- _Your goal_
Take each line in the entries below that holds "agent" and show it.

▼▼▼

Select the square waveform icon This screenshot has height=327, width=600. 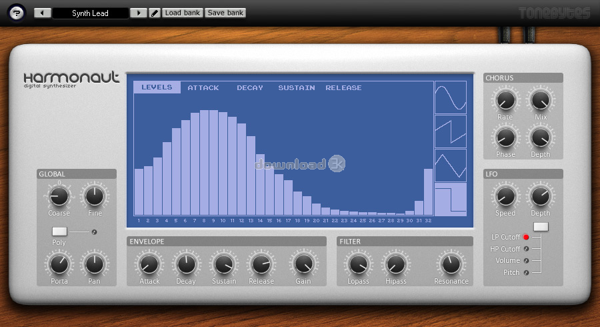click(451, 200)
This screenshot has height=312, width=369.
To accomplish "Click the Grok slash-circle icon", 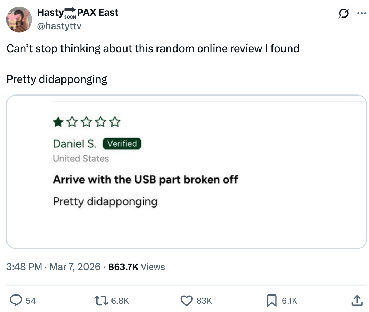I will pyautogui.click(x=344, y=13).
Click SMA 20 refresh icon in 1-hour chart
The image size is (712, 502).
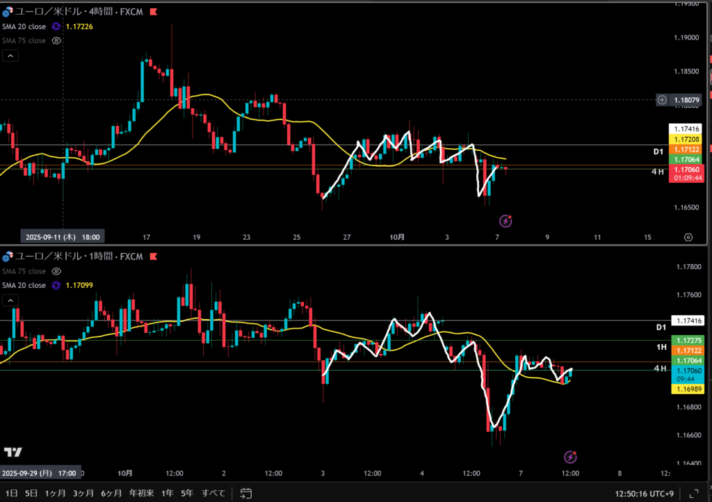click(x=57, y=285)
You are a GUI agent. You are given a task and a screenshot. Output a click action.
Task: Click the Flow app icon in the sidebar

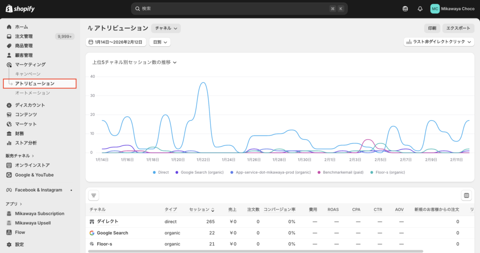(9, 232)
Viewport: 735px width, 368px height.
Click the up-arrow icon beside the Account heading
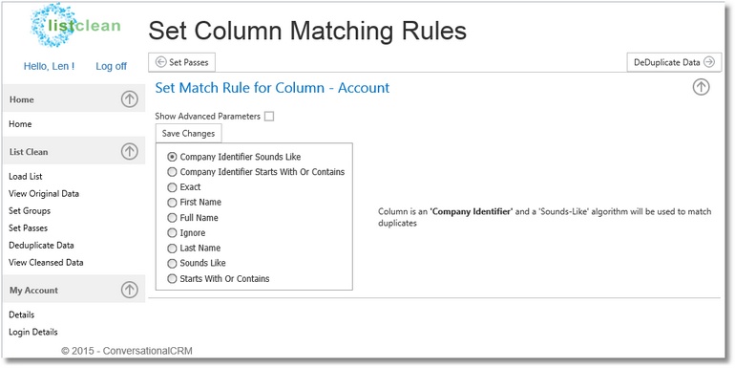click(x=702, y=87)
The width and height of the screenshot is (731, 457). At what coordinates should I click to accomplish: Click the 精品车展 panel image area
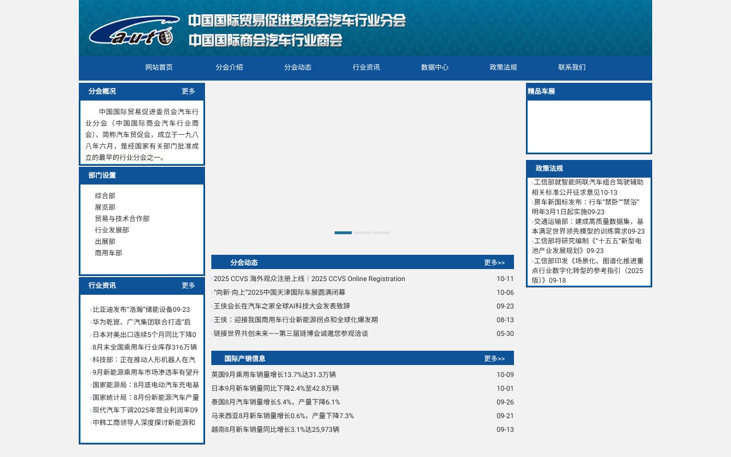click(x=588, y=126)

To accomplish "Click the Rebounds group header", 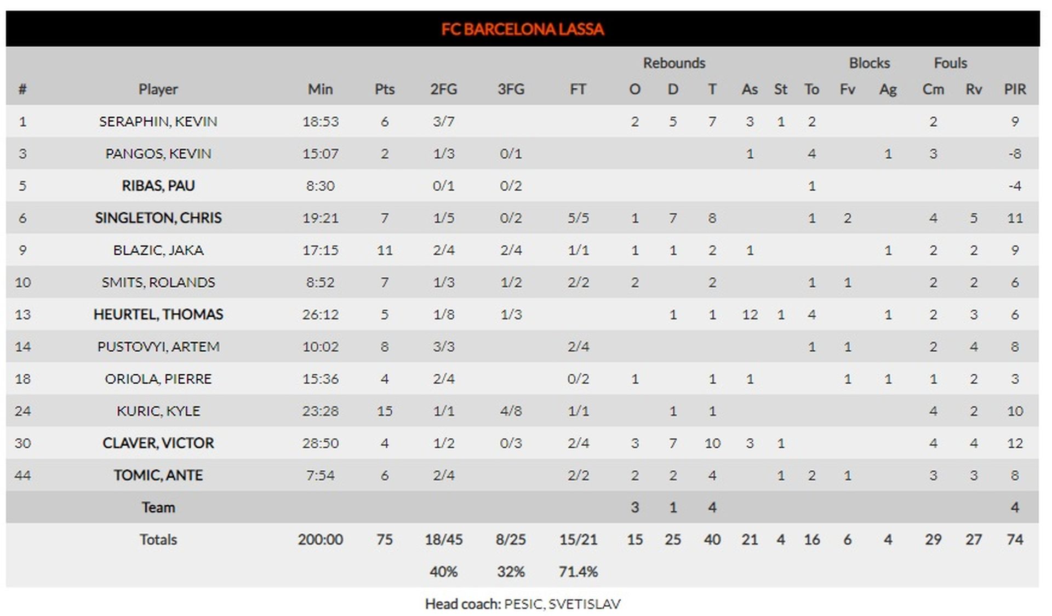I will pos(674,63).
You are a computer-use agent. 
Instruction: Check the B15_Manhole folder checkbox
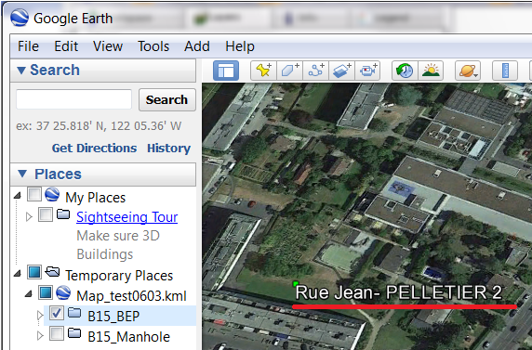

▲▲▲

- _Response to this task_
You are a GUI agent. You are given a task and a screenshot. Output a click action.
You are a computer-use agent. 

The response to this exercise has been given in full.